By: Caroline MacElroy, RN, MSN, CPNP

This time of year is notorious for record setting cedar pollen counts, with this year being no exception. Cedar season is from December to February, peaking in January. In some instances the symptoms caused by the elevated cedar pollens is referred to as, cedar fever. Typically with allergies you do not develop a fever (>100.4°F). Classic symptoms for allergies includes:

  • Stuffy nose, runny nose, and lots sneezing

  • Red, itchy, watery eyes

  • Sore throat, itchy throat

  • Itchy ears

  • Trouble sleeping soundly at night, which can cause daytime fatigue

Seasonal allergy symptoms typically do not occur in children less than 2 years of age. If your child is younger than 2 years and experiencing these symptoms, talk with a provider.

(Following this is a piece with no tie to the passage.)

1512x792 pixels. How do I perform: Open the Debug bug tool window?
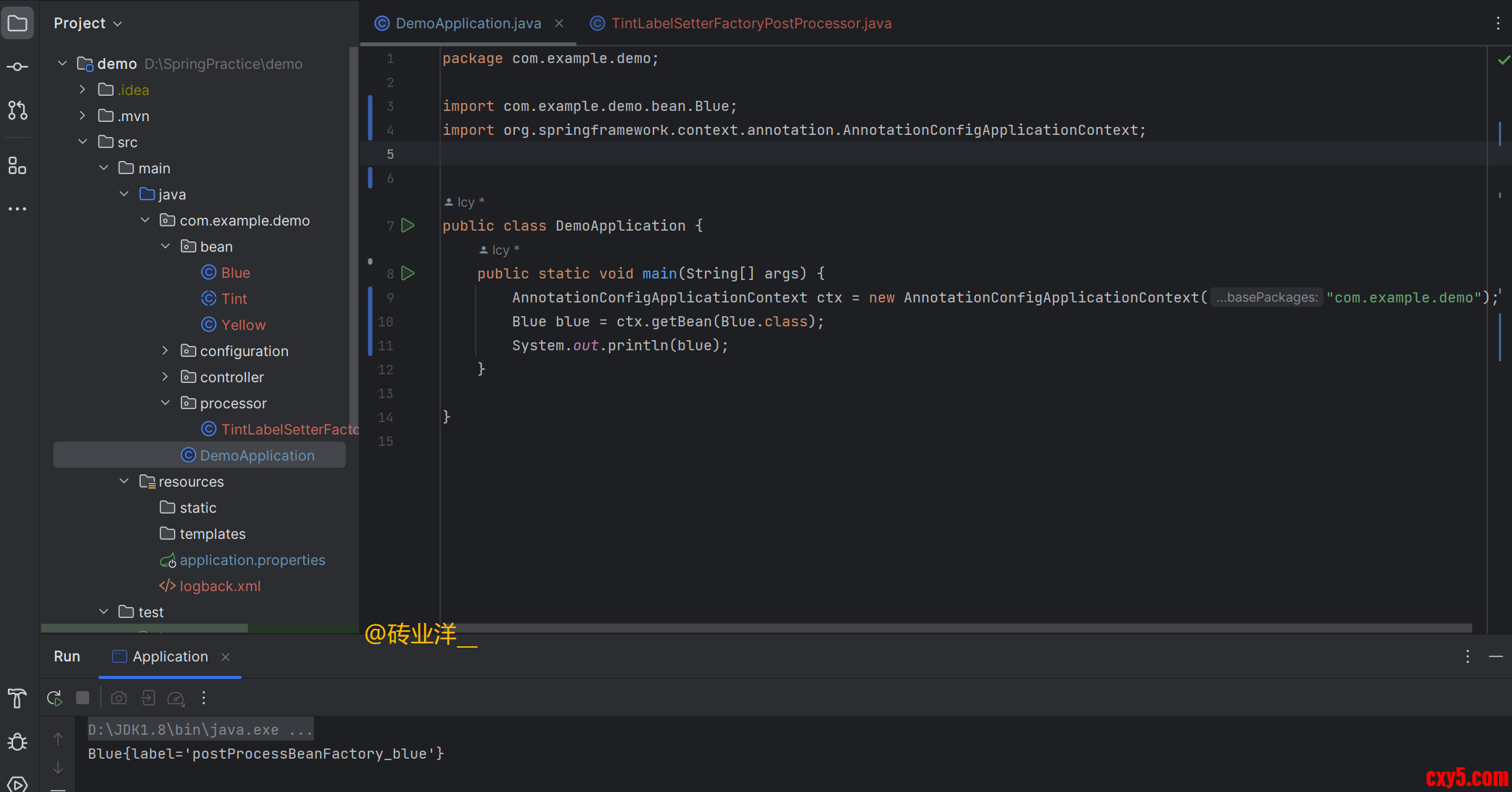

Younger children often do not blow their nose, but instead sniff and clear their throat. Some children become so used to chronic nasal congestion they routinely breathe through their mouth. Typically allergy symptoms tend to follow a pattern of peaking at the same time each year when specific pollen or mold counts are elevated. Listed below are some ways you can help to prevent allergy symptoms in your child:

  • Keep your child inside during the times of the year when he or she has symptoms

  • Keep car and house windows closed, and use air conditioning instead

  • Have your child take a bath or shower before bed to rinse pollen off the hair and skin

  • Use a special air filter, called a “HEPA filter,” to keep indoor air as clean as possible

  • Change your indoor air filters routinely

  • Avoid using ceiling fans at nighttime

A more detailed list of prevention measure can be found here. There are several safe over-the counter measures you can take to help relieve allergy symptoms.

  • Saline nasal rinses: Rinsing out the nose with saline helps to clear the nose of any residual pollens. Saline sprays or rinses help clean out any thickened mucous relieving nasal congestion and stuffiness.

  • Steroid nose sprays: Steroid nasal sprays are safe to give children older than 2 years of age. These nasal sprays help to reduce inflammation in the nose and sinuses, in order to get the mucous to drain therefore reducing stuffiness. Over-the-counter formulations include Flonase or Nasacort. Use one spray to each nostril every morning. These medications may take days to weeks before they begin to work. Please consult your provider if you have any questions about the use of this medication.

  • Antihistamines: Antihistamines are used to help stop itching, sneezing, and runny nose. Non-drowsy antihistamines like Claritin, Zyrtec, and Allegra are safe to use in children older than 6 months. Benadryl causes drowsiness and is best given at nighttime for children older than 2 years. Please consult your provider regarding your child’s specific dose.

If you are using over-the-counter medications with no improvement in your child’s symptoms then it is best to make an appointment with your provider to address your concerns. Prescription allergy medication and allergy testing are available and your healthcare provider can further discuss these options with you.